# [PAGE TEXT]
+ + + +
She sat beside me at a long table covered with cartons packed with some of the 33,000 documents seized from Church of Scientology files in 1977 by the Federal Bureau of Investigation.
"If you see anything about Operation Freakout, please let me know," she said. More than once. Intensely.
Her obsession could be excused.
She had been living with it since the publication in 1971 of her book, The Scandal of Scientology, subtitled "A chilling examination of the nature, beliefs and practices of the 'now religion.'"
And from hearings in which the documents helped implicate U.S. cult leaders in criminal conspiracies, she had learned Operation Freakout was the code name for one of the Scientologists' obsessions -- her.
Around the table and squatting on the floor in the cramped stuffy room that day were nine other journalists, all from U.S. newspapers. A copying machine was rarely out of use.
Two young Scientologists from the cult publication Freedom were also examining the documents, which told a bizarre story of spying, theft and electronic bugging by the cult, and of blackmail, poison-pen letters, scandal-mongering and other kinds of harassment to silence critics.
A U.S. marshal posted in an anteroom kept looking through the door, and he checked all papers any of us took from the room.
Miss Cooper thought she was ready for anything she would find.
There were many documents about her. She could even joke about some. There was one giving the purpose of Operation Freakout -- "to get P.C. incarcerated in a mental institution or jail, or at least to hit her so hard that she drops her attacks."
She'd had years to get ready for this day -- and the many more days she worked with the Scientologists' most secret files.
They had been nightmare years of borrowing money to defend herself against 14 lawsuits filed against her by the litigious cult, and to file countersuits.
She told of finding evidence that her telephone was tapped. She received anonymous threats that she would be killed. Neighbors received disgusting hate letters about her, such as one saying: "Her tongue is noticeably swollen from an attack of venereal disease."
There were times when she considered suicide.
She lost the love of a male friend of six years, who said she had changed under the stress and was no longer fun to be with. His employers had received smear letters about him.
Other friends of Miss Cooper also were harassed. Some received phone calls saying they could be involved in legal action because of her.
And then came the topper. In May, 1973, she was indicted by a grand jury on two counts of making bomb threats against the Church of Scientology and of committing perjury by denying the accusations. There were threatening letters on her stationery and with her fingerprints on them.
Even her own lawyer urged her to confess. She refused. She passed a lie-detector test. She and a cousin told about the visit of a woman soliciting donations for a union fund, during which the woman never took off her gloves. A box of Miss Cooper's stationery was in the room. The bomb threat was reported the next day.
The charges were finally dropped; but she did not feel her name was cleared, she said, until the fall of 1977. That was when she learned from an FBI contact that evidence found in the July, 1977, raids on the Scientology offices showed it had all been a frameup.
I found one of the references to it in the files released by the Washington court that convicted nine U.S. Scientologists on charges related to theft of government documents and obstructing justice.
In one file was a letter dated June, 1974, from Dick Weigand to Henning Heldt, two of the leaders sentenced last month to four years in prison. Included in a review of an operative's past activities for the cult was the observation: "Conspired to entrap Mrs. Lovely (code name for Miss Cooper) into being arrested for a felony which she did not commit. She was arraigned for the crime."
The Mrs. Lovely name came up again and again. This time it was found by Miss Cooper as she sat beside me. "Oh, this is it," I heard her sigh.
+ + + +
# [RECORDED DATA]
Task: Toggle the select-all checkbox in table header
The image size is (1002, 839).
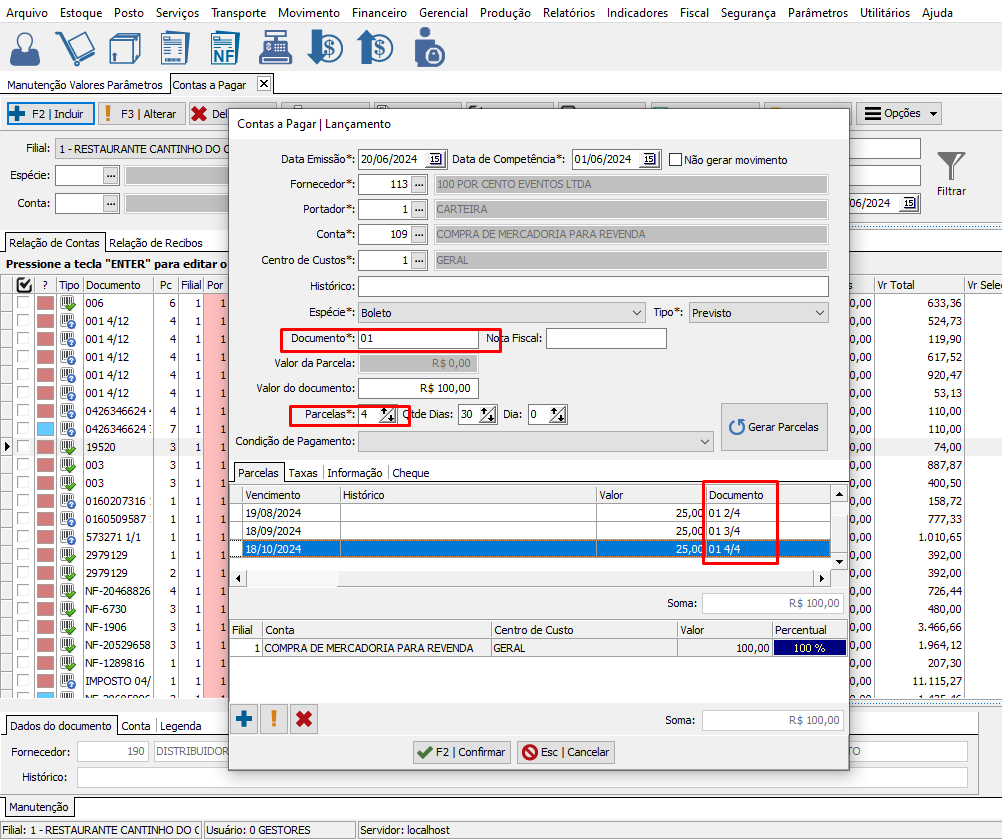Action: point(24,285)
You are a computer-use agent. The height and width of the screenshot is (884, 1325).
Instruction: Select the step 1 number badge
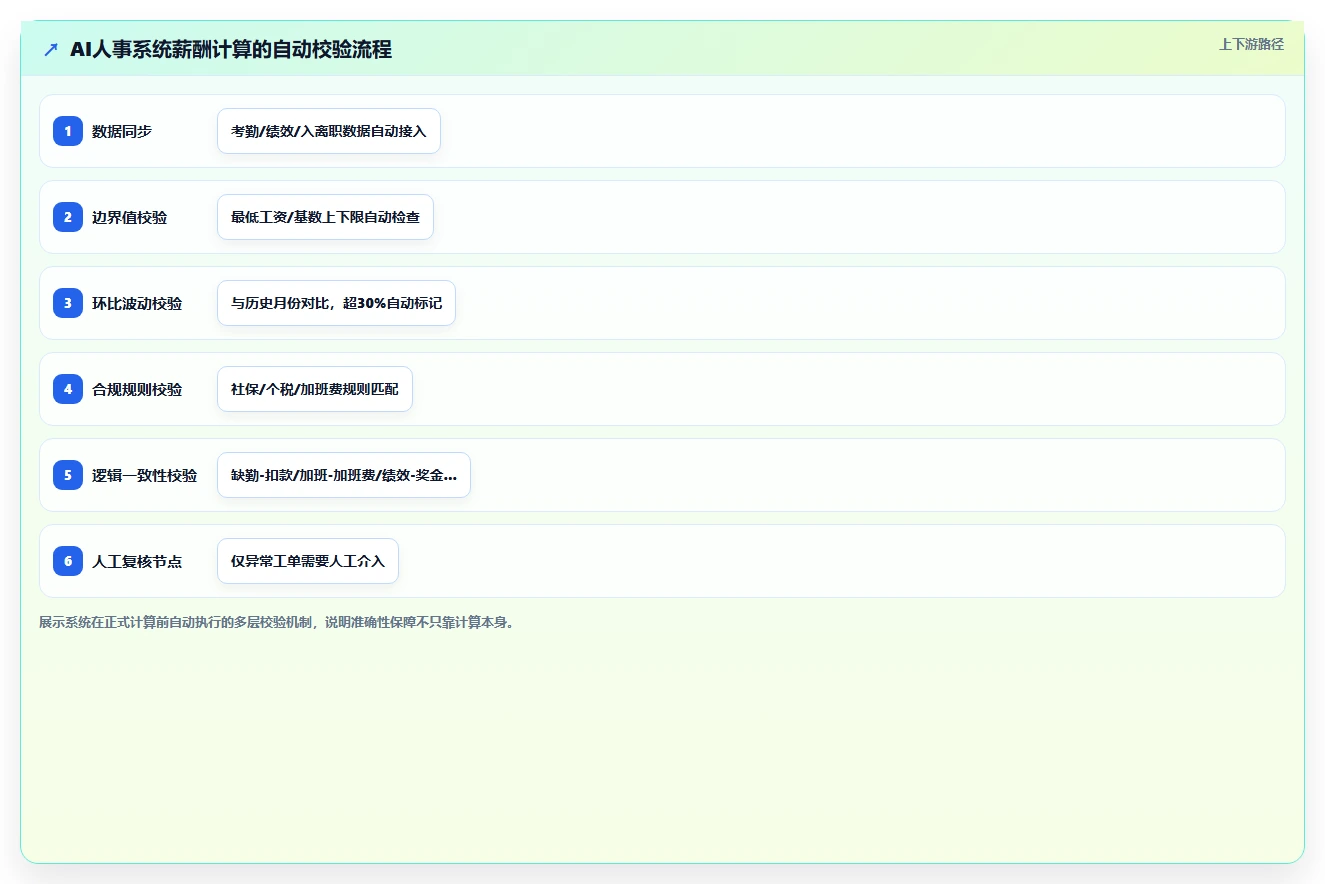(68, 131)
+ + + +
# [EXERCISE PROMPT]
Reproduce verbatim the passage of the article on the seized Scientology files, starting at "In one file" and ending at "heard her sigh.".

# [REPLY TO THE TASK]
In one file was a letter dated June, 1974, from Dick Weigand to Henning Heldt, two of the leaders sentenced last month to four years in prison. Included in a review of an operative's past activities for the cult was the observation: "Conspired to entrap Mrs. Lovely (code name for Miss Cooper) into being arrested for a felony which she did not commit. She was arraigned for the crime."
The Mrs. Lovely name came up again and again. This time it was found by Miss Cooper as she sat beside me. "Oh, this is it," I heard her sigh.